Thirty years and 300 leagues separate me from that wintry day and place, yet how well I remember. Wearing a blue goose-down jerkin over my doublet, and boots, I descended the stairs to a library chamber and beheld with my own eyes the grave and thrilling history of Middle-earth, in its earliest form — page after page of the words, runes and drawings of J. R. R. Tolkien, the original texts, with corrections and annotations in his own spidery hand. How long I tarried there I do not know, yet even a scant minute would have justified my long journey across barren prairies to the city of men beside the Great Lake where the precious hoard had come to rest.

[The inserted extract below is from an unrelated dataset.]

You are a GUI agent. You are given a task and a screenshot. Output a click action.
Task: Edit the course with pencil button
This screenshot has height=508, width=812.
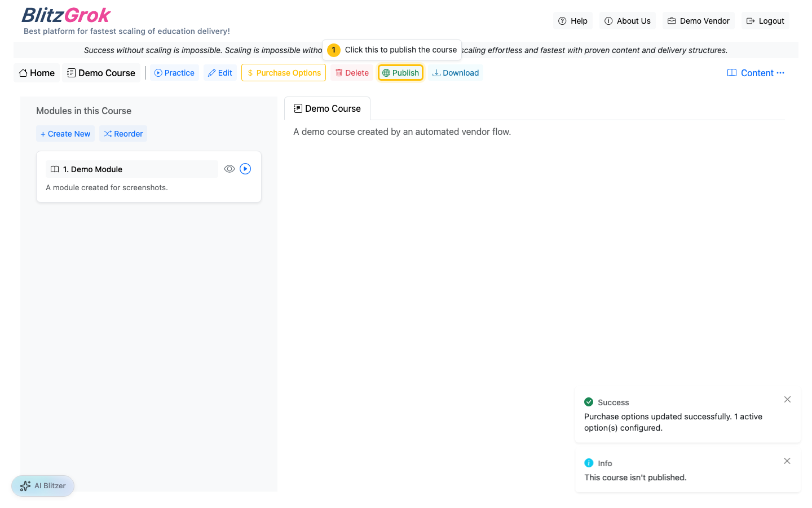[x=220, y=73]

Haywood Magee/Picture Post, via Getty Images
J. R. R. Tolkien in his study at Merton College, Oxford, in 1956.
Milwaukee.
Yes, Tolkien fans: the stories belong to the ages, but the manuscripts belong to Marquette University. It has been so since 1957, thanks to a very smart librarian, William Ready, who had been hired the year before to help fill a then-new Memorial Library. He approached the not-yet-famous Professor Tolkien through a British rare-book seller, struck a deal for less than $5,000, and in 1957 and 1958 the boxes from Oxford arrived: "The Lord of the Rings" and "The Hobbit," in longhand drafts, typewritten manuscripts and page proofs, with revisions and rejected fragments, along with minor and then-unpublished texts and other papers. After the professor died in 1973, his son Christopher sent more papers still, until Marquette came to hold the vast machinery of Middle-earth in all its original parts, along with thousands of pages of articles, commentary and fan fiction — the vast forests and foothills of secondary scholarship now girding Mount Tolkien.

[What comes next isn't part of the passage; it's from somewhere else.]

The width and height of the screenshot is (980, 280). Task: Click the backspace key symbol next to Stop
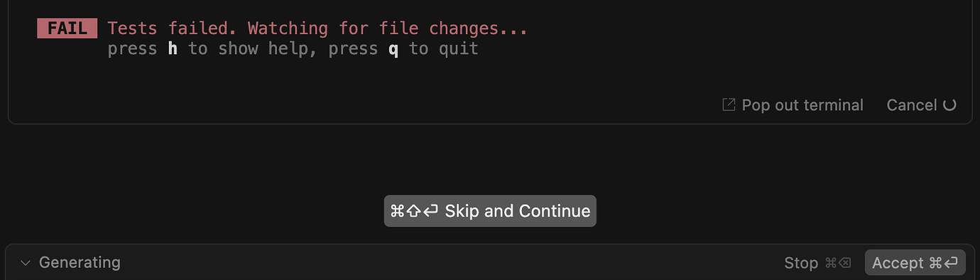(x=844, y=263)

Not since Bilbo found an Elvish knife in a troll hoard, or Frodo inherited a certain ring, has such a treasure been acquired by so unexpected and responsible a guardian. One does not simply walk into the collection: since 1983 Marquette has locked the original manuscripts away, and no spell releases them unbidden, though you may examine the microfilm. The library says I was among the last mortal men to freely handle the originals, in late December 1982. The memory gladdens me — I could fill the day retelling it, and I see there are many hours till nightfall.
But first, a song!
The road goes ever on and on
and on and on, and on and on,
Hobbits and wizards and orcs and elves
fill the books that strain the shelves.
One could be buried by tales as these
if not by the appendices.
The road, this over-beaten track,
begins not far from Fond du Lac,
in the land of Milkfat where the cheeses lie.
In the land of Milkfat where the cheeses lie.
"This tale grew in the telling," wrote Tolkien, accurately and perhaps abashedly, in his foreword to "The Lord of the Rings." Edmund Wilson said the same thing, but dismissively, calling it a children's story that "somehow got out of hand." I doubt even he could have imagined the Tolkien-industrial-scholarly complex that has since grown around the oeuvre. Tolkien geekdom was more of a do-it-yourself proposition when I was a teenager; fan fiction amounted to "Bored of the Rings," the Harvard Lampoon's story of Frito, Dildo, Legolam and the rest, which is still snort-your-milk funny, if you're still 14. There wasn't much else, but the books themselves were plenty to fill an entire adolescence, and then some.
Full immersion in Middle-earth has since been made effortless, if not unavoidable, by Peter Jackson's three "Lord of the Rings" movies, and now "The Hobbit," which arrives Dec. 14. Two more "Hobbit" movies will follow. The inevitable question — three "Hobbit" movies? really? — is a fair one, perhaps easily explained as an example of Hollywood juggernautism, where hits begetting sequels is an immutable law of profit-taking.
Yet it only takes a moment of revisiting the texts, gazing at the maps and alphabets and glossaries, or browsing Marquette University's online catalog, to realize that Middle-earth exists on a vastly different scale even from the worlds of Harry Potter, Narnia and "Star Wars," perhaps the best example of saga-bloat. Tolkien dreamed big enough, scribbled long enough and stuffed his cosmos full enough to occupy the rest of us forever. Six movies could not begin to contain him.
William Fliss, interim curator of Marquette's Tolkien collection, said Tolkien packed as much Middle-earth history, legend and lore as he could into "The Lord of the Rings" and "The Hobbit," using notes, glossaries and appendices when the narrative got too full. All of that bonus material is "fair game for the moviemakers," he said, suggesting that Hollywood could be wandering through the boundless brainchild of one Oxford don for a long time to come. John Rateliff, a Tolkien scholar, noted in a recent lecture that unlike Tolkien's friend C. S. Lewis, who could work out stories in his head, Tolkien "found out what he had to say by writing it, and rewriting it." This, he said diplomatically, "took lots and lots of paper."